Luisa Rodriguez: Yeah, that makes sense. I imagine it’s the case that the more iteration you get in an iterated prisoner’s dilemma, the better the incentives are to cooperate. And so just by making the timelines shorter, you make it harder to get these iterations that build trust.
Tom Davidson: Yeah, I think that’s right.
What ants might teach us about deploying AI safely
Tom Davidson: In an ant colony, ants are smarter than like a human cell is: they’re kind of self-contained units that eat and do tasks by themselves, and they’re pretty autonomous. But the ants are still pretty dumb: no ant really knows that it’s part of a colony, or knows that the colony has certain tasks that it needs to do, and that it has to help out with the colony efforts. It’s more like a little robot that’s bumping into other ants and getting signals and then adjusting its behaviour based on that interaction.
Luisa Rodriguez: It’s not like a company, where the different people in the company are like, “My job is marketing,” and they have a basic picture of how it all fits together. They’re much more like if a person at a company doing marketing was just like, “I don’t know why I do it, I just do it.”
Tom Davidson: Yeah, exactly. Another disanalogy with the company is that in a company, there’s someone at the top that’s kind of coordinating the whole thing — whereas with ants, there’s no one that’s coordinating it, including the queen. There’s no management system; it’s just all of the hundreds and thousands of ants have their individual instincts of what they do when they bump into each other, and what they do when they bump into food, and what they do when they realise that there’s not as much food as there needs to be.
And by all of the ants following their own individual instincts, it turns out that they act as if they were a fairly well-coordinated company that’s ensuring that there are some ants going to get food, and some ants that are keeping the nest in order, and some ants that are feeding the young. That coordination happens almost magically, and emerges out of those individual ant interactions.

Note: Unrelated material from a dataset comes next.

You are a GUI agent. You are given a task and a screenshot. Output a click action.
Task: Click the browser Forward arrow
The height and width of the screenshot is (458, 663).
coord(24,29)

One example of how this works is that if an ant comes across a body of a dead ant, and if there’s another dead body nearby, it would tend to move it to be close to the other dead body. That’s just an instinct it has: it just moves the body towards another. If there’s one pile of three dead ants and another pile of two dead ants, it will tend to go towards the bigger pile, so tend to move with this extra dead ant towards the pile of three. If all the ants just have those instincts, then if there’s initially a sprawling mass of dead bodies everywhere, then those dead bodies will be collected into a small number of piles of bodies.
They don’t have to know that the whole point of this instinct is to clear the ground so that it’s easier to do work in the future; it’s just an instinct they have. They don’t have to know that when everyone follows that instinct, this is the resultant pattern of behaviour.
This is an example of a system where lots of less-clever individuals are following their local rules, doing their local task, and that what emerges from that is a very coherent and effective system for ultimately gathering food, defending against predators, raising the young.
An analogy would be that maybe we think it’s pretty dangerous to train really smart AIs that are individually very smart, but it might be safer to set up a team of AIs, such that each AI is doing its own part in a kind of team and doesn’t necessarily know how its work is fitting into the broader whole. Nonetheless, you can maybe get a lot more out of that kind of disconnected team of AIs that are specialised, and that just kind of take their inputs and produce their outputs, without much of an understanding of the broader context. And just thinking that maybe that would be a safer way to develop advanced AI capabilities than just training one super-smart AI megabrain.